== Directions ==
Each line from the start of the records through the line containing "Don't be a spambot... (54, 2049)" is to be transcribed exactly, and no other line is to be included.

== Dataset records ==

--------------------------------

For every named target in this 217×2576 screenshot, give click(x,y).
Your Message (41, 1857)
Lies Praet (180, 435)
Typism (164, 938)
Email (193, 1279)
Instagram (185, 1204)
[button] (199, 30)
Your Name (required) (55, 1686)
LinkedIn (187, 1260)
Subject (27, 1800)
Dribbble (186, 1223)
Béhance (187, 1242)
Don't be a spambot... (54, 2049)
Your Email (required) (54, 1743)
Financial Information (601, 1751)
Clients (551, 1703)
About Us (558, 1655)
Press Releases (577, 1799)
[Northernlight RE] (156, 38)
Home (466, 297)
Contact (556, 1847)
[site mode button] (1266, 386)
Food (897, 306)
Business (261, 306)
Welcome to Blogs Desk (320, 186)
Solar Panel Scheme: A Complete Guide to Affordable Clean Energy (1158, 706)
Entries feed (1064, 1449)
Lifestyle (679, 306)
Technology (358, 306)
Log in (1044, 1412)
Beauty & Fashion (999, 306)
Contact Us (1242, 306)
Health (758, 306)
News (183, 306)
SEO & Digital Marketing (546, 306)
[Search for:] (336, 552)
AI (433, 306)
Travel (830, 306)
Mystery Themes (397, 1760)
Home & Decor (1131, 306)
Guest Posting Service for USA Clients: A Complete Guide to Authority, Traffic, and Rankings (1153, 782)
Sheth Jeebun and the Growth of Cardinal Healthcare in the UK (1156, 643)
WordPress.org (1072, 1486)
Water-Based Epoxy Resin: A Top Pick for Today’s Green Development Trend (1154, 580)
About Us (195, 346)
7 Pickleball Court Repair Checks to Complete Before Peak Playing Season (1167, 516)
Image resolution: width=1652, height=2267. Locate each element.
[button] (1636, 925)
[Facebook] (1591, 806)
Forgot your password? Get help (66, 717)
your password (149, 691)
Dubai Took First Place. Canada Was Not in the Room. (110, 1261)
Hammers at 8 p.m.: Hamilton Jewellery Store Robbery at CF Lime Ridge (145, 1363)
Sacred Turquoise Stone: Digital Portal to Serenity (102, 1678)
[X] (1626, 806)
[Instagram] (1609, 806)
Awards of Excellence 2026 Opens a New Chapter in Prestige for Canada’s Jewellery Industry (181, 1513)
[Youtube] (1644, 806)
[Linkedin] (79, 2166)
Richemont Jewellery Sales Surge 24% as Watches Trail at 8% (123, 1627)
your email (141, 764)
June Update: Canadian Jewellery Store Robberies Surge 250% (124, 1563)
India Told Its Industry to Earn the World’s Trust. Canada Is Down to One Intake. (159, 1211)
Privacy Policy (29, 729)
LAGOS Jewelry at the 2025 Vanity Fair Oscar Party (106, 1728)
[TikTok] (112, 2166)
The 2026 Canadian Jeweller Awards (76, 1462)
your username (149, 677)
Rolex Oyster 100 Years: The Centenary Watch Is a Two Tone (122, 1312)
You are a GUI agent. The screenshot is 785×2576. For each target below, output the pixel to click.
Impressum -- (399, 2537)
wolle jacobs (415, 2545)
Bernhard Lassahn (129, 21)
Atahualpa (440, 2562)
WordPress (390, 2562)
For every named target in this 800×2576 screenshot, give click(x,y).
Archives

--------------------------------

== Answer to this problem ==
For every named target in this 217×2576 screenshot, give click(x,y).
Your Message (41, 1857)
Lies Praet (180, 435)
Typism (164, 938)
Email (193, 1279)
Instagram (185, 1204)
[button] (199, 30)
Your Name (required) (55, 1686)
LinkedIn (187, 1260)
Subject (27, 1800)
Dribbble (186, 1223)
Béhance (187, 1242)
Don't be a spambot... (54, 2049)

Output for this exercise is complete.